We next transfected a plasmid expressing either the wild type or the Z-AAAA protein, either individually or in combination with a plasmid expressing NP, into 293T cells and examined the efficiency of VLP production. All VLP samples were treated with trypsin prior to Western blotting to ensure that the mutant Z protein detected was inside the lipid-enveloped particles. We found that the mutant Z protein promoted VLP formation when expressed alone (Fig. 2C) and that its budding efficiency was not affected by the presence of NP (Fig. 2D). The mutant Z protein facilitated VLP formation approximately 15 times more efficiently than did wild-type Z (Fig. 2C and D); however, the amount of mutant Z in the cell lysate was lower than that of the wild type, probably due to the efficient release of the former (Fig. 2B). The mutant Z protein, however, failed to support NP VLP incorporation (Fig. 2D). These results indicate that the Mopeia virus Z protein YLCL motif is dispensable for VLP formation but is required for NP incorporation into the VLPs.

The cysteine residue within the arenavirus YLCL motif is a part of the RING domain of the Z protein (10). The perturbation of this domain therefore could affect the overall structure of the Z protein, eliminating NP recruitment into VLPs. To address this possibility, we generated Z-ALCL, Z-YACL, and Z-YLCA mutant constructs and examined them for their ability to support NP incorporation. We found that although the mutants differed in the extent to which they supported VLP release, none of them could incorporate NP (Fig. 2E). These data suggest that the perturbation of the zinc finger is an unlikely explanation for the absence of NP incorporation into mutant VLPs.

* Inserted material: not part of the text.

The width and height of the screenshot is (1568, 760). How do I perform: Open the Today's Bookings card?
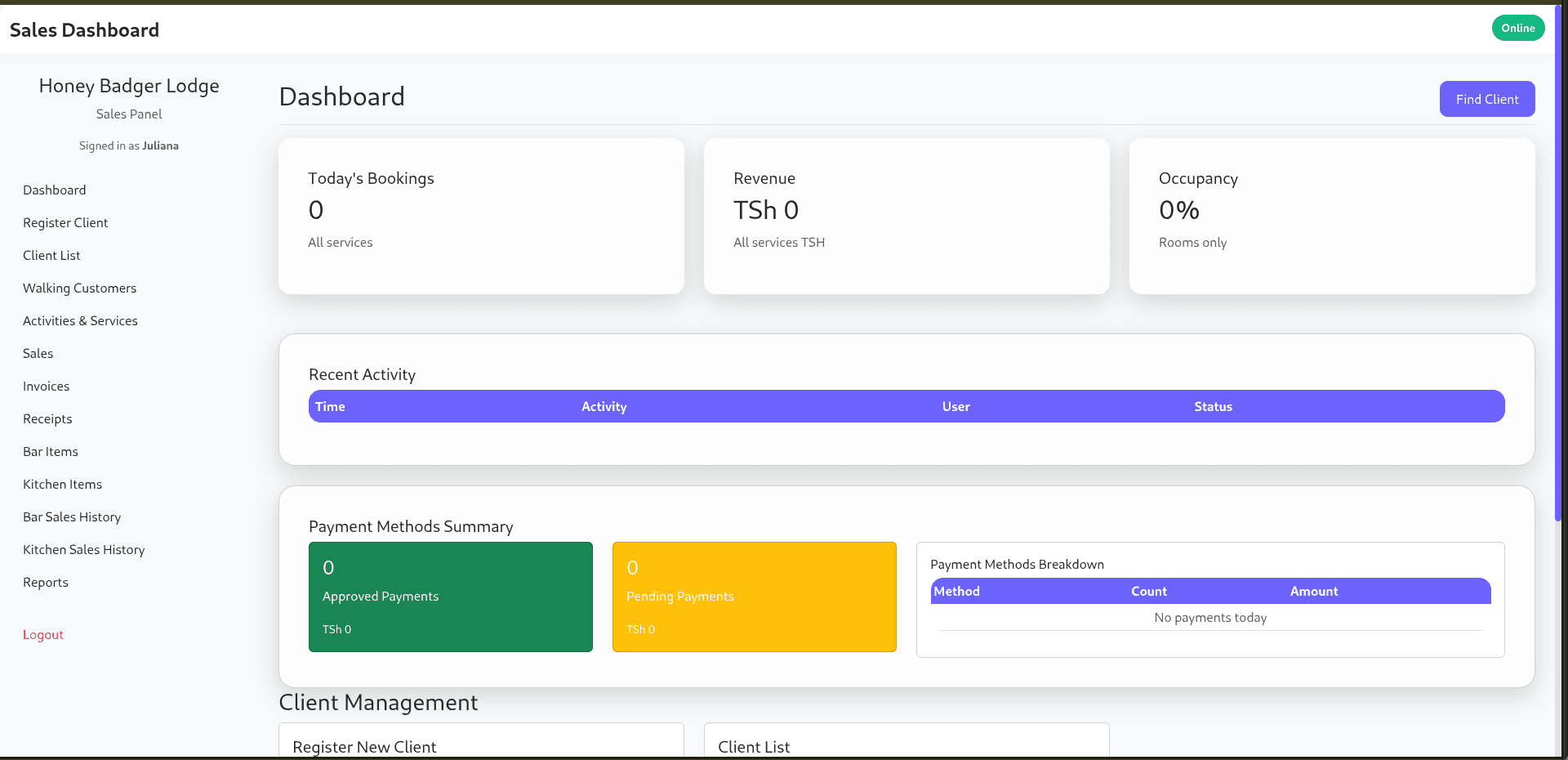click(x=481, y=216)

We also tested whether the wild-type Z or Z-AAAA protein could interact with the Mopeia virus glycoprotein GP during VLP formation. The coexpression of GP with the Z proteins proved to be toxic to the cells, making VLP production inefficient and analysis difficult (data not shown).

AIP1 is required for NP incorporation into VLPs.

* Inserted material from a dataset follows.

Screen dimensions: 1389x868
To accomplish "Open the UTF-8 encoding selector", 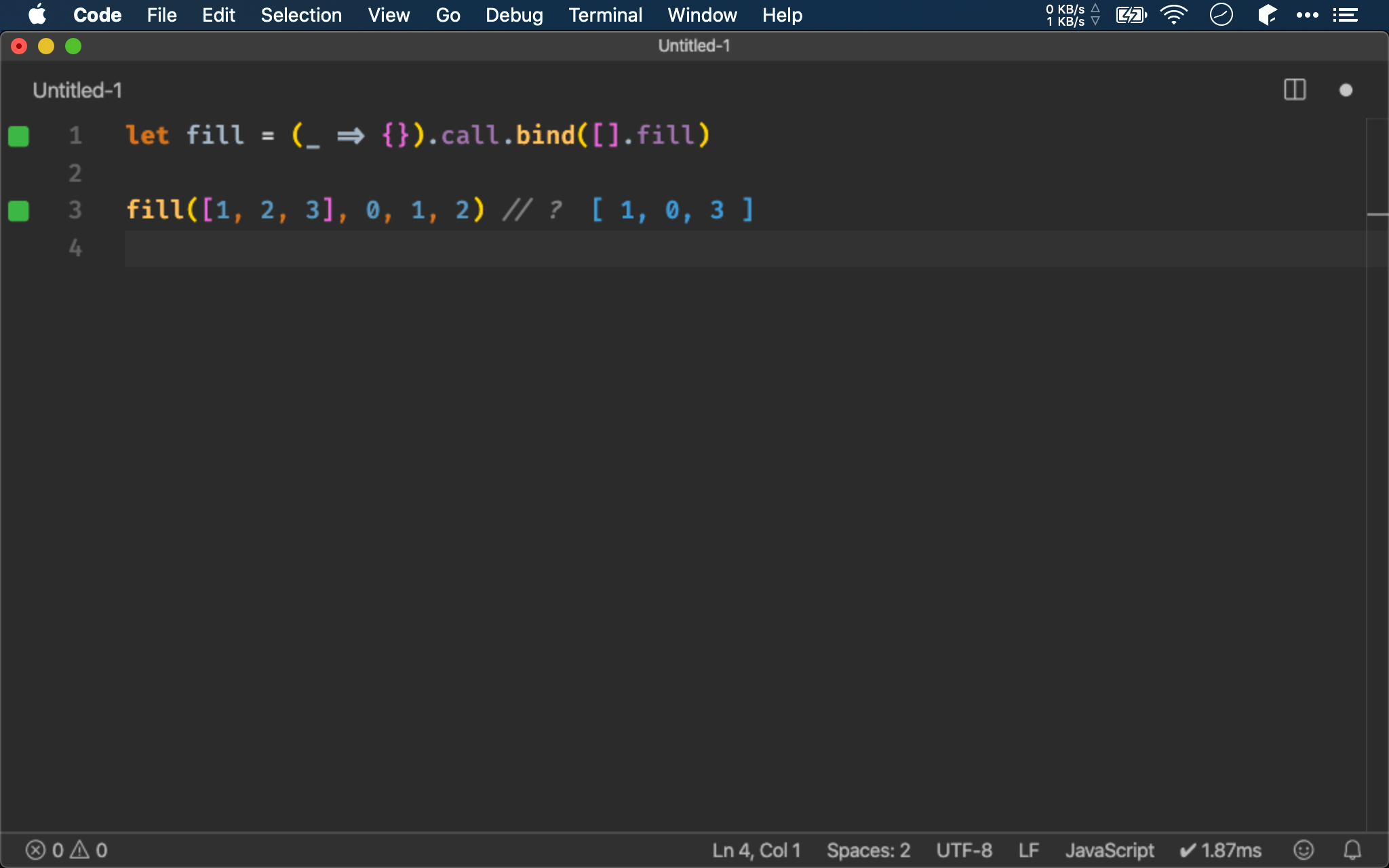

To assess a role for AIP1 in Mopeia virus VLP formation, we examined the effect of depleting cellular AIP1 on the efficiency of VLP formation and NP incorporation. As shown in Fig. 3A, NP VLP incorporation was reduced by approximately two-thirds upon the treatment of cells with siRNA specific to AIP1 but not with a nonspecific siRNA, although VLP formation was not affected. We also tested the effect of a dominant negative (DN) form of AIP1 (48) on the efficiency of VLP formation and NP incorporation into VLPs. The DN construct lacks the proline-rich region that is located at the C terminus and, therefore, does not associate with TSG101, a component of the ESCRT-1 complex (6, 16, 48). As shown in Fig. 3B, DN AIP1 significantly inhibited NP VLP incorporation in a dose-dependent manner but had no effect on VLP release. These data suggest that AIP1 is involved in NP incorporation into Z-induced VLPs.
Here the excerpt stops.